Carol Brice (April 16, 1918 – February 15, 1985) was an American contralto. Born in Sedalia, North Carolina, she studied at Palmer Memorial Institute and later at Talladega College in Talladega, Alabama, where she received a Bachelor of Music in 1939. She continued her studies at the Juilliard School of Music from 1939 to 1943. She attracted considerable attention for her role in a 1939 production of The Hot Mikado at the New York World's Fair, where she worked with Bill "Bojangles" Robinson. Brice made her recital debut in 1943, that year becoming the first African-American to win the Walter Naumburg Award. Her concerts often featured the piano accompaniment of her brother, Jonathan Brice. In 1945 she taught briefly at Black Mountain College.

She was the featured contralto on the February 5, 1946 recording of Manuel de Falla's El Amor Brujo conducted by Fritz Reiner with the Pittsburgh Symphony Orchestra. (Columbia Masterworks MM-633, 3 12" 78 RPM discs. Also LP ML-2006).

Her performances on Broadway included the role of Kakou in the original 1959 cast of Saratoga, the role of Maude in a 1960 revival of Finian's Rainbow, the role of Catherine Creek in the original 1971 musical production of The Grass Harp, and the role of Maria in a 1976 revival of Porgy & Bess. Her opera performances included roles in Clarence Cameron White's Ouanga and Marc Blitzstein's Regina.

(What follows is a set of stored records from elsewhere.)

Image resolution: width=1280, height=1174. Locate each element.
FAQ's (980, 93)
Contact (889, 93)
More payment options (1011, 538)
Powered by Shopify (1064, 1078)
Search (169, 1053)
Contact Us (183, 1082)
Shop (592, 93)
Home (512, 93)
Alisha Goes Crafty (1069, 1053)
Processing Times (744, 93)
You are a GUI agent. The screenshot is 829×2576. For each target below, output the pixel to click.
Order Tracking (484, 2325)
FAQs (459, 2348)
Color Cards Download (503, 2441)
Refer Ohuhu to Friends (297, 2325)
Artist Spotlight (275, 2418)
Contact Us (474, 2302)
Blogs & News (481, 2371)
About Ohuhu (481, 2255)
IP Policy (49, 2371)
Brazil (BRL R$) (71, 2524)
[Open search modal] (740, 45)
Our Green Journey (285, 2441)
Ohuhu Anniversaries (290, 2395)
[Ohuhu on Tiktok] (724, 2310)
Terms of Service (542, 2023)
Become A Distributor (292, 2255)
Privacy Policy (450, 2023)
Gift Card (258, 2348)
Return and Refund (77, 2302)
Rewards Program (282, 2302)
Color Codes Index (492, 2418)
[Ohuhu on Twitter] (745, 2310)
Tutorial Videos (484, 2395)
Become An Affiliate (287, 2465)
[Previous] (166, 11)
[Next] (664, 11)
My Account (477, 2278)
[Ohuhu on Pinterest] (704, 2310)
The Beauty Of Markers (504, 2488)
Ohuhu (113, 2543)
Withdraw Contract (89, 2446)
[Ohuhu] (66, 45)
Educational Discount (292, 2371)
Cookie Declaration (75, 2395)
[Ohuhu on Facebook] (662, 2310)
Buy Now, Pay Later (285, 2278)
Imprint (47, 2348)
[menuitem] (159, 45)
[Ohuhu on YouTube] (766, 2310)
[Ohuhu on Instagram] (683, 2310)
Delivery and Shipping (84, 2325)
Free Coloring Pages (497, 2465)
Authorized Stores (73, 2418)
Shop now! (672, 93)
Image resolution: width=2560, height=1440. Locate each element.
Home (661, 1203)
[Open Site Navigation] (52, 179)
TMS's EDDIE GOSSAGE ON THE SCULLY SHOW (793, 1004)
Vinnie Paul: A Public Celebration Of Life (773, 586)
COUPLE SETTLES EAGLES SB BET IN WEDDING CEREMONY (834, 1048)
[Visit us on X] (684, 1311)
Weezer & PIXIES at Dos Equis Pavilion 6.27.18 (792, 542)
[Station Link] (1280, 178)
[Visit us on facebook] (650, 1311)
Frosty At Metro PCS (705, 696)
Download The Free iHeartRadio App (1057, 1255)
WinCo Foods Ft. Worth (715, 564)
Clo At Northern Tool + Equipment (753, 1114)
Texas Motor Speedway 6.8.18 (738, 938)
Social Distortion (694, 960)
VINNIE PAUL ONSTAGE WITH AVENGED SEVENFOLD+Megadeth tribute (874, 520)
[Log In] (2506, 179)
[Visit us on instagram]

Brice began teaching at the University of Oklahoma at Norman in 1974. She later founded the non-profit Cimarron Circuit Opera Company in Oklahoma with her husband, the baritone Thomas Carey. She supported lynching victim Isaiah Nixon's widow financially after Nixon was killed in 1948. Brice died in Norman, Oklahoma of cancer, survived by her husband, brother, two children and six grandchildren.